Abstracts

Transsylvian selective amygdalohippocampectomy (TSA) is a surgical technique for intractable mesial temporal lobe epilepsy that allows preservation of the lateral cortex of the temporal lobe. However, because the temporal stem is partially severed, concern has been expressed that temporal lobe function may be compromised. The usefulness of TSA was thus investigated by analyzing cognitive function and changes in brain metabolism in the temporal lobe before and 1 year after TSA. In 32 patients who had been diagnosed with unilateral mesial temporal lobe epilepsy and underwent TSA, intelligence and memory tests were administered to assess cognitive function, and fluorodeoxyglucose positron emission tomography (FDG-PET) was performed to examine brain metabolism before and 1 year after TSA. The WAISR was used to assess intelligence, while the Miyake Verbal Memory Test and the Benton Visual Memory Test were used to evaluate memory function.

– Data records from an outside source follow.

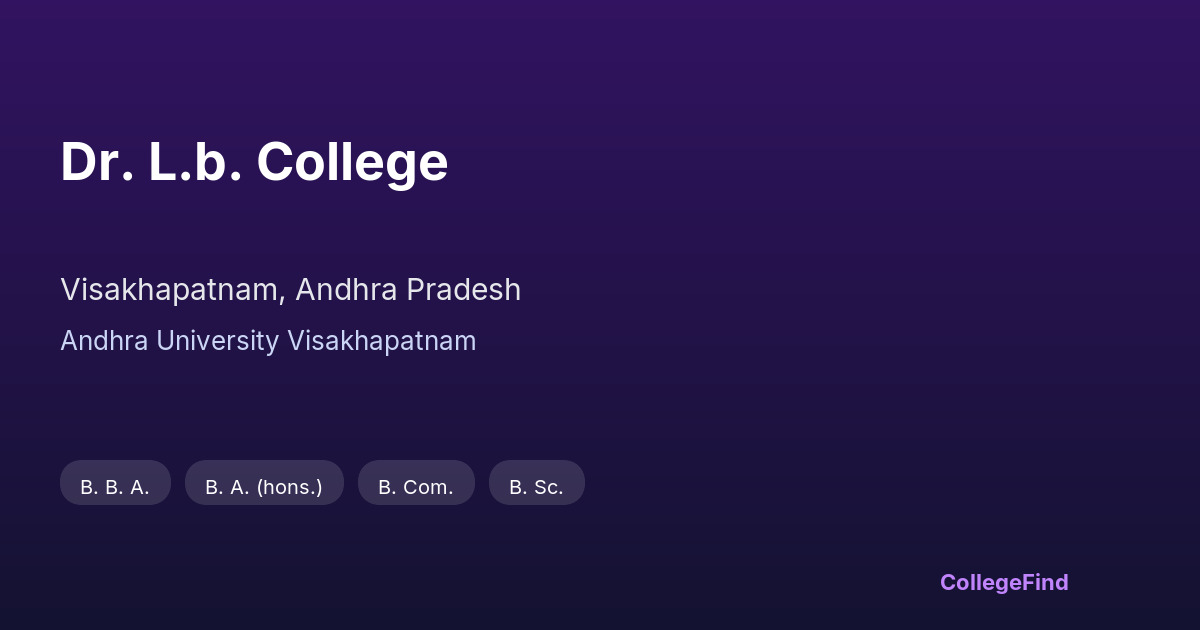
Task: Click "Dr." at the start of the title
Action: (x=97, y=162)
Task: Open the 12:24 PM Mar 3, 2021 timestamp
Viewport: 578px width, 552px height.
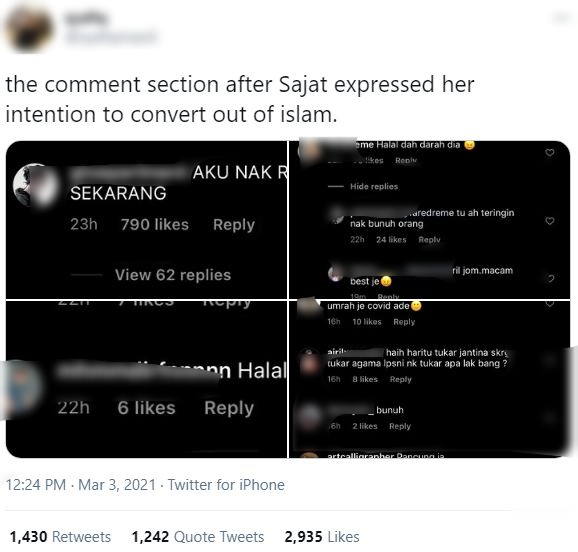Action: coord(81,485)
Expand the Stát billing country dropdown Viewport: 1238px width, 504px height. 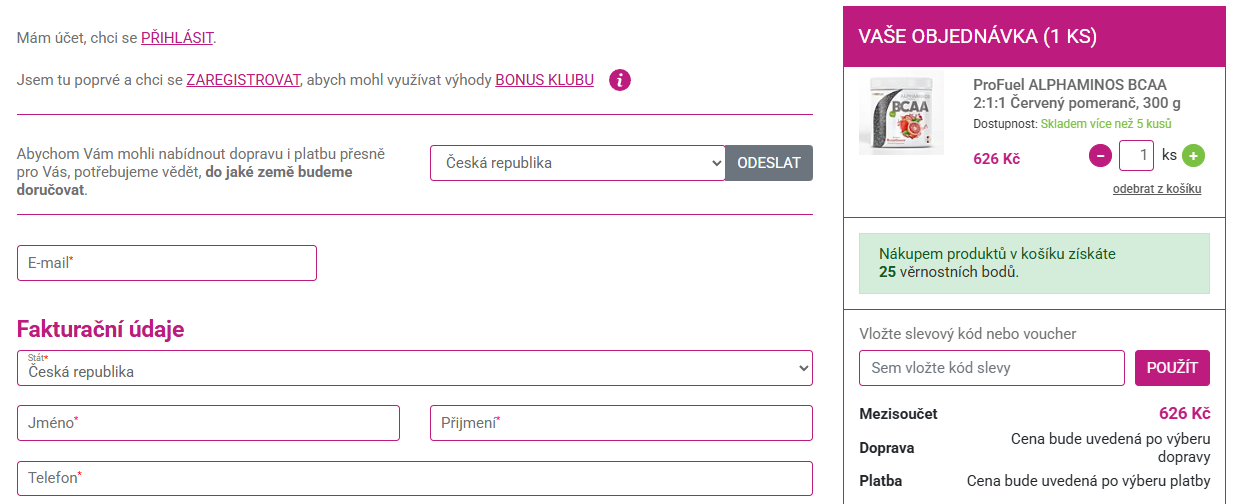point(414,368)
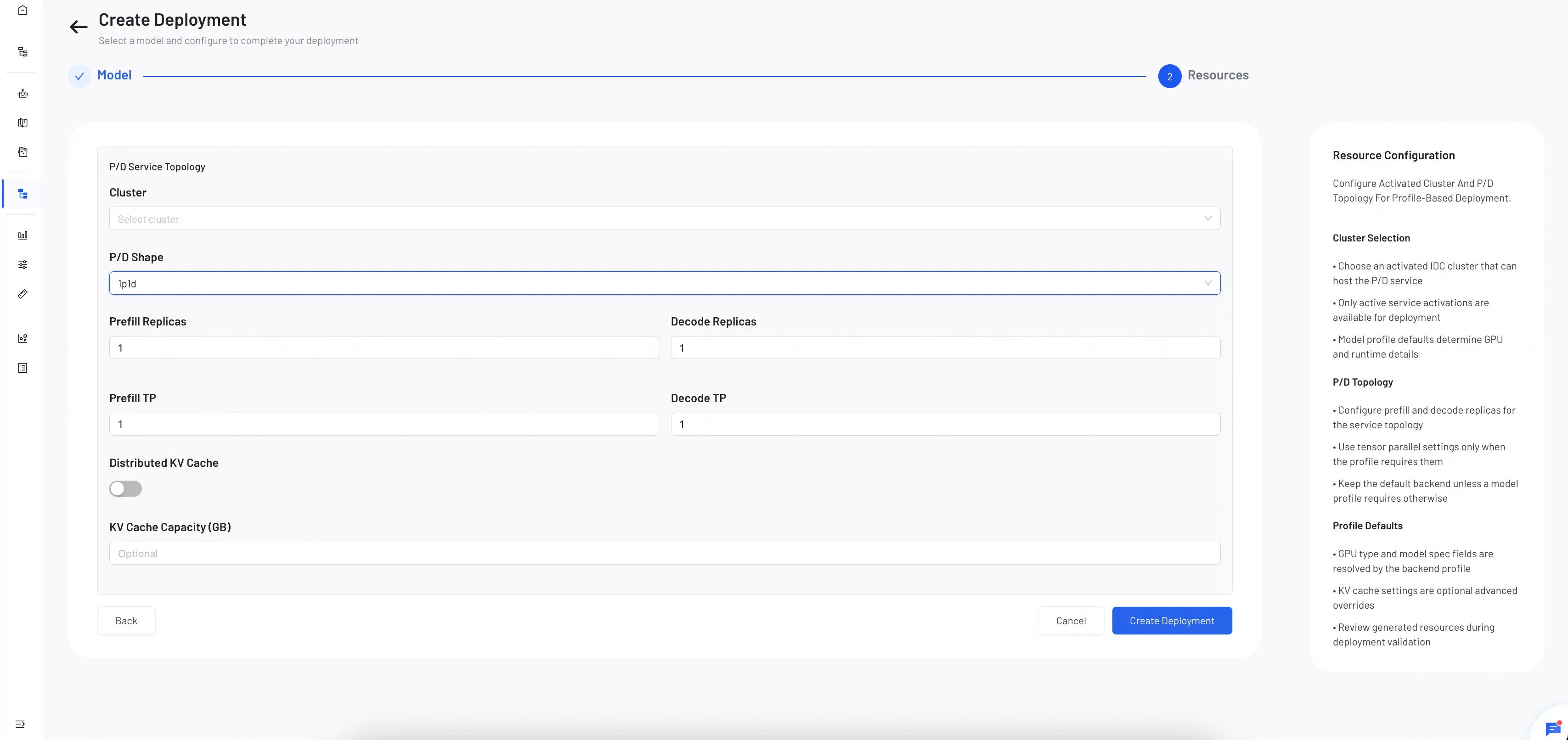This screenshot has width=1568, height=740.
Task: Open the robot icon in sidebar
Action: pos(23,93)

Brain metabolism was assessed by comparing a ratio of the radioisotope counts of mesial and lateral ipsilateral temporal lobe to brain stem. IQ increased postoperatively irrespective of whether TSA was performed on the left or right side. When TSA was performed on the right side, verbal memory score increased significantly. When TSA was performed on the left side, verbal memory score tended to decrease slightly, but no significant change was noted. No significant decreases in visual memory score were identified irrespective of TSA laterality. Regarding brain metabolism, radioisotope count significantly decreased for the medial temporal lobe, as this area was surgically severed, but no clear decrease in radioisotope count was noted for the lateral residual temporal lobe. Intelligence and memory are conserved following TSA, and partial severing of the temporal stem does not affect brain metabolism in the temporal lobe. As the range of resection is narrow in the treatment of unilateral mesial temporal lobe epilepsy, TSA is minimally invasive and very useful from the perspective of preserving brain function.